(Requirements)
Rewrite all the records, replacing each occurrence of "Vadodara" with "Baroda" and keeping everything else unchanged.

════════════════

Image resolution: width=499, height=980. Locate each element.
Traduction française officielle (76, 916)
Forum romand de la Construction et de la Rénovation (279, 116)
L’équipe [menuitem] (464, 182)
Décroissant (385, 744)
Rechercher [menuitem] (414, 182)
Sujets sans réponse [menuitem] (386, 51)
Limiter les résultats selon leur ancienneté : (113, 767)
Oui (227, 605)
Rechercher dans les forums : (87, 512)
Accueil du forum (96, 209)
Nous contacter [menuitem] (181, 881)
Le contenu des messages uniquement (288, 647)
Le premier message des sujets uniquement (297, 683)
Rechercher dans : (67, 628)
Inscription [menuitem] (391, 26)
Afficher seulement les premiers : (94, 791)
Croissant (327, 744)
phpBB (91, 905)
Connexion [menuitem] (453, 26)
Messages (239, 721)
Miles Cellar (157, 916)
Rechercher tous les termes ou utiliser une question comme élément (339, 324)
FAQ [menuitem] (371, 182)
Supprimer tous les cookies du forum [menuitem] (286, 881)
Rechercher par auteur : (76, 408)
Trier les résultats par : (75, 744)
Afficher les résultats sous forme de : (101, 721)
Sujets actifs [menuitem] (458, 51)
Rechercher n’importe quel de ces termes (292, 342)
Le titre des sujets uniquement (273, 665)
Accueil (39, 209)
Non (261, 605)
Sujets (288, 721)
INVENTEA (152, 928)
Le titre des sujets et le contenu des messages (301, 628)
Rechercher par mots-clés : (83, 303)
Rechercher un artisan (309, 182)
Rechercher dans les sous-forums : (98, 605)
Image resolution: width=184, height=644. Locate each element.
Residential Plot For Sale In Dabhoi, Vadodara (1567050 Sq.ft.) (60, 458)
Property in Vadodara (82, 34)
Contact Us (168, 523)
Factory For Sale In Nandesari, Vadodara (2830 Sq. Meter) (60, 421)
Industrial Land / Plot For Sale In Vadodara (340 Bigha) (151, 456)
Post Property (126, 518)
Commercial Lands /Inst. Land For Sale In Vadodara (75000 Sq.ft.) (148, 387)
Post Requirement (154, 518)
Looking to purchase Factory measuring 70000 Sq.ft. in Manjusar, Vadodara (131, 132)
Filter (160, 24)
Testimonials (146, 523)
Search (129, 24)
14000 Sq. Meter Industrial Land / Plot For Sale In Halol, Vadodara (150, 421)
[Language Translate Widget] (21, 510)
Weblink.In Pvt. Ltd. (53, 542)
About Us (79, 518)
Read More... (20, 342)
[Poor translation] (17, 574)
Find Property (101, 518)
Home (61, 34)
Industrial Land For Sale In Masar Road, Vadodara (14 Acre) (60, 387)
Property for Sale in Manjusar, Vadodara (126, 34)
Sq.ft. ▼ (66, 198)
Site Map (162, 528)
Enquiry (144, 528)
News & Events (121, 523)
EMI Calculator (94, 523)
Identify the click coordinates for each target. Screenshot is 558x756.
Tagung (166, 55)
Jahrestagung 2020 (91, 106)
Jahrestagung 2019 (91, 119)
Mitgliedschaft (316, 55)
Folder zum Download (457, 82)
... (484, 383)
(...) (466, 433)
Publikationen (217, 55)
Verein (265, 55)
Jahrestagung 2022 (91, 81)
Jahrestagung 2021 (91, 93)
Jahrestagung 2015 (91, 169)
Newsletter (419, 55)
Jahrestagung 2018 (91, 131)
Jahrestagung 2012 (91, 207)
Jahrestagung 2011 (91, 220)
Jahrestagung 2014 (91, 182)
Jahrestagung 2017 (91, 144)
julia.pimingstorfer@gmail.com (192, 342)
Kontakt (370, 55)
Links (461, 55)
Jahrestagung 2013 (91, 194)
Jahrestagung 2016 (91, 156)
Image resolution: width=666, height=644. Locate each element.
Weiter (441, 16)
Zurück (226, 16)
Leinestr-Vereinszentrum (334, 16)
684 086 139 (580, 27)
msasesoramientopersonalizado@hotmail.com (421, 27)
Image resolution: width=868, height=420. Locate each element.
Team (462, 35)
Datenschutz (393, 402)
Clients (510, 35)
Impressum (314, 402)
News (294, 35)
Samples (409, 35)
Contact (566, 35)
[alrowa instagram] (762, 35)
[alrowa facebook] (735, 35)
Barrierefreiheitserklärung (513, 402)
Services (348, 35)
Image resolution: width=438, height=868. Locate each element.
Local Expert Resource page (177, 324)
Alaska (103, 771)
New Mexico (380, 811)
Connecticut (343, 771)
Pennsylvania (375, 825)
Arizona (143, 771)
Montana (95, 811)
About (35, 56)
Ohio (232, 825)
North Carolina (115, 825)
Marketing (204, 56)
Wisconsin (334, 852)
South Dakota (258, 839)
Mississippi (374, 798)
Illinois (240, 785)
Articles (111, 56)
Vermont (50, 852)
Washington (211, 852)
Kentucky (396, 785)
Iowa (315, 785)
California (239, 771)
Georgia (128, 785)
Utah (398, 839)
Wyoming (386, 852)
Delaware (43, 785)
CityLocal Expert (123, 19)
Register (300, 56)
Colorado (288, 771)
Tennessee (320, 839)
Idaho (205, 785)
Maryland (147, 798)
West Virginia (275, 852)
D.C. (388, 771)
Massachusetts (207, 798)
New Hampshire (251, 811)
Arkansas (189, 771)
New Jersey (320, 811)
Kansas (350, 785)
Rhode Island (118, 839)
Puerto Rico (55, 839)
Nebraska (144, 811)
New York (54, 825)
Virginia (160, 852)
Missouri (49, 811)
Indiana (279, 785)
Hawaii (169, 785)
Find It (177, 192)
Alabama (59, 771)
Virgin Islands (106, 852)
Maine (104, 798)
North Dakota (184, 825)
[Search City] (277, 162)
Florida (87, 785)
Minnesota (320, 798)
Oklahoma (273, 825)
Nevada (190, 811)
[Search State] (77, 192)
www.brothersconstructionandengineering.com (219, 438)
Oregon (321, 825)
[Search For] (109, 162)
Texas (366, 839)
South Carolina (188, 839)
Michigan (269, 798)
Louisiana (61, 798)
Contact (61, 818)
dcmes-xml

════════════════

(Exercise result)
Image resolution: width=499, height=980. Locate each element.
Traduction française officielle (76, 916)
Forum romand de la Construction et de la Rénovation (279, 116)
L’équipe [menuitem] (464, 182)
Décroissant (385, 744)
Rechercher [menuitem] (414, 182)
Sujets sans réponse [menuitem] (386, 51)
Limiter les résultats selon leur ancienneté : (113, 767)
Oui (227, 605)
Rechercher dans les forums : (87, 512)
Accueil du forum (96, 209)
Nous contacter [menuitem] (181, 881)
Le contenu des messages uniquement (288, 647)
Le premier message des sujets uniquement (297, 683)
Rechercher dans : (67, 628)
Inscription [menuitem] (391, 26)
Afficher seulement les premiers : (94, 791)
Croissant (327, 744)
phpBB (91, 905)
Connexion [menuitem] (453, 26)
Messages (239, 721)
Miles Cellar (157, 916)
Rechercher tous les termes ou utiliser une question comme élément (339, 324)
FAQ [menuitem] (371, 182)
Supprimer tous les cookies du forum [menuitem] (286, 881)
Rechercher par auteur : (76, 408)
Trier les résultats par : (75, 744)
Afficher les résultats sous forme de : (101, 721)
Sujets actifs [menuitem] (458, 51)
Rechercher n’importe quel de ces termes (292, 342)
Le titre des sujets uniquement (273, 665)
Accueil (39, 209)
Non (261, 605)
Sujets (288, 721)
INVENTEA (152, 928)
Le titre des sujets et le contenu des messages (301, 628)
Rechercher par mots-clés : (83, 303)
Rechercher un artisan (309, 182)
Rechercher dans les sous-forums : (98, 605)
Image resolution: width=184, height=644. Locate each element.
Residential Plot For Sale In Dabhoi, Baroda (1567050 Sq.ft.) (60, 458)
Property in Baroda (82, 34)
Contact Us (168, 523)
Factory For Sale In Nandesari, Baroda (2830 Sq. Meter) (60, 421)
Industrial Land / Plot For Sale In Baroda (340 Bigha) (151, 456)
Post Property (126, 518)
Commercial Lands /Inst. Land For Sale In Baroda (75000 Sq.ft.) (148, 387)
Post Requirement (154, 518)
Looking to purchase Factory measuring 70000 Sq.ft. in Manjusar, Baroda (131, 132)
Filter (160, 24)
Testimonials (146, 523)
Search (129, 24)
14000 Sq. Meter Industrial Land / Plot For Sale In Halol, Baroda (150, 421)
[Language Translate Widget] (21, 510)
Weblink.In Pvt. Ltd. (53, 542)
About Us (79, 518)
Read More... (20, 342)
[Poor translation] (17, 574)
Find Property (101, 518)
Home (61, 34)
Industrial Land For Sale In Masar Road, Baroda (14 Acre) (60, 387)
Property for Sale in Manjusar, Baroda (126, 34)
Sq.ft. ▼ (66, 198)
Site Map (162, 528)
Enquiry (144, 528)
News & Events (121, 523)
EMI Calculator (94, 523)
Identify the click coordinates for each target. Screenshot is 558x756.
Tagung (166, 55)
Jahrestagung 2020 (91, 106)
Jahrestagung 2019 (91, 119)
Mitgliedschaft (316, 55)
Folder zum Download (457, 82)
... (484, 383)
(...) (466, 433)
Publikationen (217, 55)
Verein (265, 55)
Jahrestagung 2022 (91, 81)
Jahrestagung 2021 (91, 93)
Jahrestagung 2015 (91, 169)
Newsletter (419, 55)
Jahrestagung 2018 (91, 131)
Jahrestagung 2012 (91, 207)
Jahrestagung 2011 (91, 220)
Jahrestagung 2014 (91, 182)
Jahrestagung 2017 (91, 144)
julia.pimingstorfer@gmail.com (192, 342)
Kontakt (370, 55)
Links (461, 55)
Jahrestagung 2013 (91, 194)
Jahrestagung 2016 (91, 156)
Image resolution: width=666, height=644. Locate each element.
Weiter (441, 16)
Zurück (226, 16)
Leinestr-Vereinszentrum (334, 16)
684 086 139 (580, 27)
msasesoramientopersonalizado@hotmail.com (421, 27)
Image resolution: width=868, height=420. Locate each element.
Team (462, 35)
Datenschutz (393, 402)
Clients (510, 35)
Impressum (314, 402)
News (294, 35)
Samples (409, 35)
Contact (566, 35)
[alrowa instagram] (762, 35)
[alrowa facebook] (735, 35)
Barrierefreiheitserklärung (513, 402)
Services (348, 35)
Image resolution: width=438, height=868. Locate each element.
Local Expert Resource page (177, 324)
Alaska (103, 771)
New Mexico (380, 811)
Connecticut (343, 771)
Pennsylvania (375, 825)
Arizona (143, 771)
Montana (95, 811)
About (35, 56)
Ohio (232, 825)
North Carolina (115, 825)
Marketing (204, 56)
Wisconsin (334, 852)
South Dakota (258, 839)
Mississippi (374, 798)
Illinois (240, 785)
Articles (111, 56)
Vermont (50, 852)
Washington (211, 852)
Kentucky (396, 785)
Iowa (315, 785)
California (239, 771)
Georgia (128, 785)
Utah (398, 839)
Wyoming (386, 852)
Delaware (43, 785)
CityLocal Expert (123, 19)
Register (300, 56)
Colorado (288, 771)
Tennessee (320, 839)
Idaho (205, 785)
Maryland (147, 798)
West Virginia (275, 852)
D.C. (388, 771)
Massachusetts (207, 798)
New Hampshire (251, 811)
Arkansas (189, 771)
New Jersey (320, 811)
Kansas (350, 785)
Rhode Island (118, 839)
Puerto Rico (55, 839)
Nebraska (144, 811)
New York (54, 825)
Virginia (160, 852)
Missouri (49, 811)
Indiana (279, 785)
Hawaii (169, 785)
Find It (177, 192)
Alabama (59, 771)
Virgin Islands (106, 852)
Maine (104, 798)
North Dakota (184, 825)
[Search City] (277, 162)
Florida (87, 785)
Minnesota (320, 798)
Oklahoma (273, 825)
Nevada (190, 811)
[Search State] (77, 192)
www.brothersconstructionandengineering.com (219, 438)
Oregon (321, 825)
[Search For] (109, 162)
Texas (366, 839)
South Carolina (188, 839)
Michigan (269, 798)
Louisiana (61, 798)
Contact (61, 818)
dcmes-xml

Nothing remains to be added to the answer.